I began this year as a Noogler and leave it as a Xoogler. I hope I left Google better than I found it — I’m certainly proud of the improvements my team made to the quality of local authority pages. I also tried to infuse Google with some of the scrappy start-up culture I’d picked up at Endeca, particularly focusing on the hiring process. In information retrieval terms, I’d say that Google’s hiring process does extremely well when it comes to precision, but could use improvement in the areas of recall and efficiency. Still, I’m impressed at how well Google has maintained its quality standards as the company has grown. Finally, I couldn’t help being an extrovert: I developed warm relationships with the lead bloggers covering local search, including Andrew Shotland, David Mihm, Gib Olander, Greg Sterling, and Mike Blumenthal. Indeed, when I announced my departure, Mike wrote a really nice post about the friendship we cultivated over the past year. I hope that he continues to have such relationships with my former co-workers.

Looking back at what was on my mind when this year began, I had lots of questions around exploratory, mobile, real-time, social/collaborative search. I also wondered whether it was possible to offer more transparency in relevance ranking without losing ground in the battle against spam and black-hat SEO.

I’m as bullish as ever on the value of exploratory search:  part of why I joined LinkedIn is that a significant fraction of the site’s value comes from supporting users’ exploratory search needs. I also published a position paper at the SIGIR 2010 Workshop on Simulation of Interaction proposing the use of query performance prediction to model the fidelity of communication between user and system, thus helping HCIR researchers to simulate query refinement with standard test collections. And of course exploratory search was a major theme at the HCIR 2010 workshop, not only providing the basis for the first HCIR Challenge, but even extending to new territory with Max Wilson and David Elsweiler’s work on casual leisure searching.

As for mobile search, I’d say that 2010 has been the year of “mobile first“. Thanks to a generous gift from my former employer, I’ve become a regular user of the mobile web–and of search in particular. To my surprise, the communication bottleneck has not been screen real estate, but rather the difficulty of entering text. And innovative approaches like voice search and Swype go a long way to mitigate that difficulty.

On to real-time search. Not surprisingly, my favorite innovation in this space is LinkedIn Signal, which offers exploratory search for Twitter. I still struggle to find use cases that emphasize the “real-time” aspect of Twitter and other microblogging services, but I am convinced that the path to utility lies in tools that support organization, analysis, and exploration.

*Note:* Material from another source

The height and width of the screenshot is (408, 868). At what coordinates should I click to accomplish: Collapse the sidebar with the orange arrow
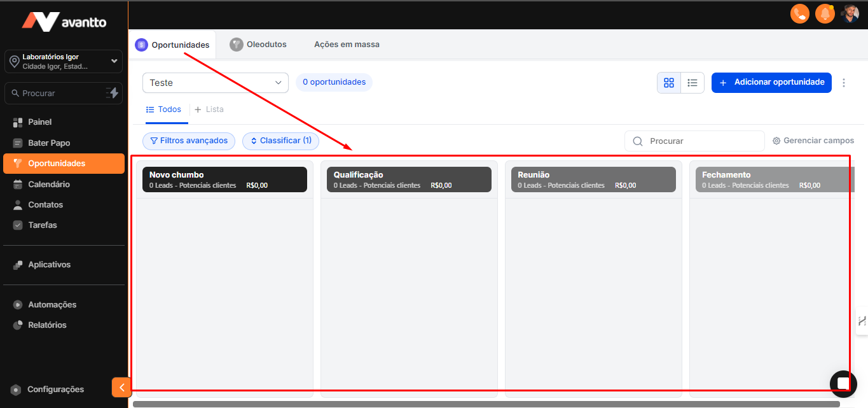[x=121, y=387]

On the social/collaborative front, I’m happy to work for a company whose charter includes “supporting mediated search by linking people to people, rather than directly to information”. While the biggest event in this space in 2010 was Facebook’s introduction of the Like button, I’m not convinced that “likes” have supplanted links. I’m still looking to niche players like Topsy and Blekko to push innovation in this space.

Speaking of Blekko, they’ve made an impressive attempt to increase the transparency of relevance ranking. But, as I blogged earlier this year, I think that, at least for the time being, Google is making the right decision to keep some of its details secret. Now that web search is essentially a duopoly (at least in the US), I believe the real test of the value of transparency to users will be whether one of the two parties employs it as competitive differentiator.

What’s in store for 2011? LinkedIn CEO Jeff Weiner has a vision of using data science to provide a “Pandora for people“, and that’s a vision I’m eager to help realize. Not surprisingly, when I blogged in 2008 about where Google wasn’t good enough, two of the four areas I cited were finding jobs and find employees. Even then I recognized that LinkedIn was the best at both. But LinkedIn can be so much more, and I am looking forward to working with an incredible team and incredible data on a delightful set of information science challenges.

Happy New Year! I hope that 2011 brings you great answers — and great questions!